▸ TASK GOAL:
Lay out the items from the line with "Where should I click to: Select the Setup" to the line with "pyautogui.click(x=23, y=228)" as a numbered list, leaving out blank lines.

▸ INPUT RECORDS:
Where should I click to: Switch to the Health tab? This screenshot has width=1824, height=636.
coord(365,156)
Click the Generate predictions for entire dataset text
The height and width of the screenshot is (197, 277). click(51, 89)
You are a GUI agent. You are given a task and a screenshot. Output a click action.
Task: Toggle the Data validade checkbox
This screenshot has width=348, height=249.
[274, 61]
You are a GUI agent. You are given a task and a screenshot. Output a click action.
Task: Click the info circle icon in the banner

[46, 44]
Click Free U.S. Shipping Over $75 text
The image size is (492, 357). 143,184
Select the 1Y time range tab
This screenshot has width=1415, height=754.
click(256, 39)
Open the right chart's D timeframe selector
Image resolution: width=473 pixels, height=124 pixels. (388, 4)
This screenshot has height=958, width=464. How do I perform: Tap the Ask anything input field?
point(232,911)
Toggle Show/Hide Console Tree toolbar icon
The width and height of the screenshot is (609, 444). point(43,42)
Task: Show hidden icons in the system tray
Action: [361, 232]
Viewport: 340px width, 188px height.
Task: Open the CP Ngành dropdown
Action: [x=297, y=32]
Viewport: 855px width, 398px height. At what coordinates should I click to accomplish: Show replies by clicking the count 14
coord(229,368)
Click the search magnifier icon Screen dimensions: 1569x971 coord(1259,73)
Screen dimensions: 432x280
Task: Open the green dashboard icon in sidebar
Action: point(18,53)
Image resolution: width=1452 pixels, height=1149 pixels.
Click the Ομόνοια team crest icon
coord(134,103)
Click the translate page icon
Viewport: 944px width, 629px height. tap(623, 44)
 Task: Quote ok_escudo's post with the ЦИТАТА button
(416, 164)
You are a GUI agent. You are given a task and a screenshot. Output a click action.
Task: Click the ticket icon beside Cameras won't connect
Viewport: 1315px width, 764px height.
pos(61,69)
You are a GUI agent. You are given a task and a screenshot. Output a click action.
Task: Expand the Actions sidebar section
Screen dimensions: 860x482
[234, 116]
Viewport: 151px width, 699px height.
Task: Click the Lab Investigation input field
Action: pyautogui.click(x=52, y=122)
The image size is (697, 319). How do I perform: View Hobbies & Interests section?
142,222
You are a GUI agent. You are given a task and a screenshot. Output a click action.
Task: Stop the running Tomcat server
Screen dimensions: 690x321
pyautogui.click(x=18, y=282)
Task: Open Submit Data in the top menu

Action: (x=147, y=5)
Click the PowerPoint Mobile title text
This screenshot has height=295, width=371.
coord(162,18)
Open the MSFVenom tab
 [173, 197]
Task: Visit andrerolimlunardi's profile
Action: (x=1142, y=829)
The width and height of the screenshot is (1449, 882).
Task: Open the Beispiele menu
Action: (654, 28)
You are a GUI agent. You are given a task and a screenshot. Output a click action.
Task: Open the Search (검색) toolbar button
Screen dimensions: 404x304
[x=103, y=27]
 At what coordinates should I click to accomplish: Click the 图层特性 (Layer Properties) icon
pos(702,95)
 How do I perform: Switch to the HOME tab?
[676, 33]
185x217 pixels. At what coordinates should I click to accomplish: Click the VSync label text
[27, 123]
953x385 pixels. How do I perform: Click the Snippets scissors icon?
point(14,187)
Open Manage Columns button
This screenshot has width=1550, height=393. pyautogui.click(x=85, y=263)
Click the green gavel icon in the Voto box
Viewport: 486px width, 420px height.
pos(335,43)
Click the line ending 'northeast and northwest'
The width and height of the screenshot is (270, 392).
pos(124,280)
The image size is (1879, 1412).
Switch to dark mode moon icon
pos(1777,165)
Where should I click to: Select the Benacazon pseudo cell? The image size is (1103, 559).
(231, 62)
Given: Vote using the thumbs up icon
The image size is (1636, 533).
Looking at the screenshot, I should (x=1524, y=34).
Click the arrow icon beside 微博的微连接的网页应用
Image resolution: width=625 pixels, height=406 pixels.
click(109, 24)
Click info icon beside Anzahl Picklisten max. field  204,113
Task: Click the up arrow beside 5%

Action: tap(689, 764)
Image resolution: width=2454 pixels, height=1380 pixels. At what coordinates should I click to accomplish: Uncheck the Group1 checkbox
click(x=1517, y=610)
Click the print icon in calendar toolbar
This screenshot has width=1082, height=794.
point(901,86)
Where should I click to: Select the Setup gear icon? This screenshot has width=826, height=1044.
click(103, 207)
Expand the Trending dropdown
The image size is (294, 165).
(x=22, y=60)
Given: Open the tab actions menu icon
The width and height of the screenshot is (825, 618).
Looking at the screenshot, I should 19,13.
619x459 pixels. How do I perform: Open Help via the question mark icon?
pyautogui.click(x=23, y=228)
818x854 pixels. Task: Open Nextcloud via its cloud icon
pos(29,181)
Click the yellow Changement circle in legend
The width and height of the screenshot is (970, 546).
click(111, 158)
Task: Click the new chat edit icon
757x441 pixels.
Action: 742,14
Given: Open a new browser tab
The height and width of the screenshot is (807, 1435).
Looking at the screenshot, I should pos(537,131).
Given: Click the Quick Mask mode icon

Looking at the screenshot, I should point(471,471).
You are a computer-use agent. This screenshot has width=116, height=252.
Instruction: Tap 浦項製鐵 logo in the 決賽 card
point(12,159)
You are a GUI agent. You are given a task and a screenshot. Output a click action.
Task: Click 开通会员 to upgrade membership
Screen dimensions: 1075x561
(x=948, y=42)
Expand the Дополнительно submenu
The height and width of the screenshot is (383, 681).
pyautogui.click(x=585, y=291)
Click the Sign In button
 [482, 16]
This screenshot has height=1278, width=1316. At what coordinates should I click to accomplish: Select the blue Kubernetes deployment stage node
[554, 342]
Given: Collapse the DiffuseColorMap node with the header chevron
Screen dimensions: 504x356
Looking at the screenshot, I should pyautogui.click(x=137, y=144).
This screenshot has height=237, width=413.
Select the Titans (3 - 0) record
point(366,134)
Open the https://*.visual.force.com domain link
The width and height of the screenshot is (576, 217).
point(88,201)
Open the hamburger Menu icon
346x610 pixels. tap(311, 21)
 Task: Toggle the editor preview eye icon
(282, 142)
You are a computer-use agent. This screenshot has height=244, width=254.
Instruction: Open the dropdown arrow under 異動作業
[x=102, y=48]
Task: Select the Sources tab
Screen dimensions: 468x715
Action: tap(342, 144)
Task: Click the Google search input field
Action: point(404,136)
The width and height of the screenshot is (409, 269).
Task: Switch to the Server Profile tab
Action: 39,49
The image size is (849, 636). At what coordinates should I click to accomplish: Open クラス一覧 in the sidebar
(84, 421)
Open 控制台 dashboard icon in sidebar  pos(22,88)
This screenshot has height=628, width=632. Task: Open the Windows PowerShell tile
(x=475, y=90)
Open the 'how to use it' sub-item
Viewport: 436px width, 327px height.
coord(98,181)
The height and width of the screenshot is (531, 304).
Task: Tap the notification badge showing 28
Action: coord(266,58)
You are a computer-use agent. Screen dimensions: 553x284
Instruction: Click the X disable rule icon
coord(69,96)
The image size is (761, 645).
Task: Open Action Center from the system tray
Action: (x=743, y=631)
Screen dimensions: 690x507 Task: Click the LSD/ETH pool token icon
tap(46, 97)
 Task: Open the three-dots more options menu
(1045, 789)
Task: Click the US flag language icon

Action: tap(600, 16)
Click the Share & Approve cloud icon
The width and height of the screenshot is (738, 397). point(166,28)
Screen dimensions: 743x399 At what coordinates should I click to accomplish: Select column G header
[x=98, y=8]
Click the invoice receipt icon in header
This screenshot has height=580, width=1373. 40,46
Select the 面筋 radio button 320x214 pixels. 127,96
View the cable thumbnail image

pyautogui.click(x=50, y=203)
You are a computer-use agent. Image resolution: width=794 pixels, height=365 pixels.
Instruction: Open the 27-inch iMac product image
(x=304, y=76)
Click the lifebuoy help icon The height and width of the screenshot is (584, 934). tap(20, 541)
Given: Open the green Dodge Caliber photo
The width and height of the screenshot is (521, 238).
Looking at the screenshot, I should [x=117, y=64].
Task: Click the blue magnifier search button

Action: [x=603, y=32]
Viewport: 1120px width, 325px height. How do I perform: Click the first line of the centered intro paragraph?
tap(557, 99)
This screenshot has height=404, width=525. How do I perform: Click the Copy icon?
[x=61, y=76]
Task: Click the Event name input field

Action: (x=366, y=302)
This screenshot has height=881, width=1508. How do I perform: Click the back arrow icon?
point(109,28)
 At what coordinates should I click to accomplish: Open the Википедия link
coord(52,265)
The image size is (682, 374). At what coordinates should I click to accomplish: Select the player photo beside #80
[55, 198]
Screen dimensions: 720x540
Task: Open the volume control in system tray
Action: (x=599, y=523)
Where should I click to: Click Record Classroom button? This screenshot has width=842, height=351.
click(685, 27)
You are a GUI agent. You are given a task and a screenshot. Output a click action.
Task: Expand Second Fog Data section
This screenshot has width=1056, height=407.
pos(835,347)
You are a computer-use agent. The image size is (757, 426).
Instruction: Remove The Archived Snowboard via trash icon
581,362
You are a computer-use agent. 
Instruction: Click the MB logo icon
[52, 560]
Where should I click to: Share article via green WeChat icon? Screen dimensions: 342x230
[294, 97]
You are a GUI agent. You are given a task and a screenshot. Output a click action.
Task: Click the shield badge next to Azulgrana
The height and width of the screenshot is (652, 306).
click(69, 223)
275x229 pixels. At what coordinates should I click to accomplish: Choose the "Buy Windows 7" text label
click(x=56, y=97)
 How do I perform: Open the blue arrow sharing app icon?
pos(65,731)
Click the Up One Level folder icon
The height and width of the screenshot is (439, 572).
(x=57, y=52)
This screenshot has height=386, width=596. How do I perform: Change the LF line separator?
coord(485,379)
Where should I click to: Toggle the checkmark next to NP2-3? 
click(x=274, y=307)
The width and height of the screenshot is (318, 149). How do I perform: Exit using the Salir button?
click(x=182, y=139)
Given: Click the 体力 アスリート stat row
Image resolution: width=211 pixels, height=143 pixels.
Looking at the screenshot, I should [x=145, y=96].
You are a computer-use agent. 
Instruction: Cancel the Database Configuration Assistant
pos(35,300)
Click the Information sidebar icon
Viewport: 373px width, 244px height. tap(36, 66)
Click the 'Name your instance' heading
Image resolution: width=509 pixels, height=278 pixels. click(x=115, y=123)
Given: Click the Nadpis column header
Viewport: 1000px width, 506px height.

▸ THE RESULT:
1. Where should I click to: Select the Setup gear icon? This screenshot has width=826, height=1044.
2. click(103, 207)
3. Expand the Trending dropdown
4. The image size is (294, 165).
5. (x=22, y=60)
6. Given: Open the tab actions menu icon
7. The width and height of the screenshot is (825, 618).
8. Looking at the screenshot, I should 19,13.
9. 619x459 pixels. How do I perform: Open Help via the question mark icon?
10. pyautogui.click(x=23, y=228)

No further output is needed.